- **Data section**
== Segment start ==

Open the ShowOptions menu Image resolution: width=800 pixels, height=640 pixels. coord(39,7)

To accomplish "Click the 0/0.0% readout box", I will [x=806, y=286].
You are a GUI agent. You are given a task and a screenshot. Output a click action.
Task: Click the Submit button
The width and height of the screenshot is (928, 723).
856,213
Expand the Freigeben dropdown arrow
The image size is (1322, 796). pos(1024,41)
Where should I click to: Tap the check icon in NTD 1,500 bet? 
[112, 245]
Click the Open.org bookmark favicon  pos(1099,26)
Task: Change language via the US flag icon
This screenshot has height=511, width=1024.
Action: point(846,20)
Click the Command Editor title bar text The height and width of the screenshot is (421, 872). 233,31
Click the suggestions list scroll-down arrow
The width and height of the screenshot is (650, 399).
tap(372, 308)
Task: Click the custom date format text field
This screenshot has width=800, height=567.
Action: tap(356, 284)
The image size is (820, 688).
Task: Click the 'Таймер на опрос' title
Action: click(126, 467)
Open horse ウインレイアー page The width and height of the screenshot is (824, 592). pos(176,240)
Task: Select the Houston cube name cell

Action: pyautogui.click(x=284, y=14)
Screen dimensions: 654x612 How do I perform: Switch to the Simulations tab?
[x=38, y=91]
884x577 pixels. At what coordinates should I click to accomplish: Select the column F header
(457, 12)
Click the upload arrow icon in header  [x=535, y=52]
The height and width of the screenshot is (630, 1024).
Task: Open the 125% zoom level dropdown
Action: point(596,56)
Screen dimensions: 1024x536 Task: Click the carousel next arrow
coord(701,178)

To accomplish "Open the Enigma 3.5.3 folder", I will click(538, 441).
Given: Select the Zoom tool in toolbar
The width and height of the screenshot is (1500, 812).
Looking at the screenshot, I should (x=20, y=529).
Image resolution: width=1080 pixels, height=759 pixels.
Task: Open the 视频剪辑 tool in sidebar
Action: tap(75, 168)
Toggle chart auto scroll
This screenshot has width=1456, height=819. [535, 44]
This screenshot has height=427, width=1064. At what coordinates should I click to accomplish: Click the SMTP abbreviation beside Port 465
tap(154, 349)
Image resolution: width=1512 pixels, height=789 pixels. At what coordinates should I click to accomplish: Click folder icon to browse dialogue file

== Segment end ==

- **What is required**
Within the data above, how many lines include the string "folder"? Answer with the number by itself.

- **Task answer**
2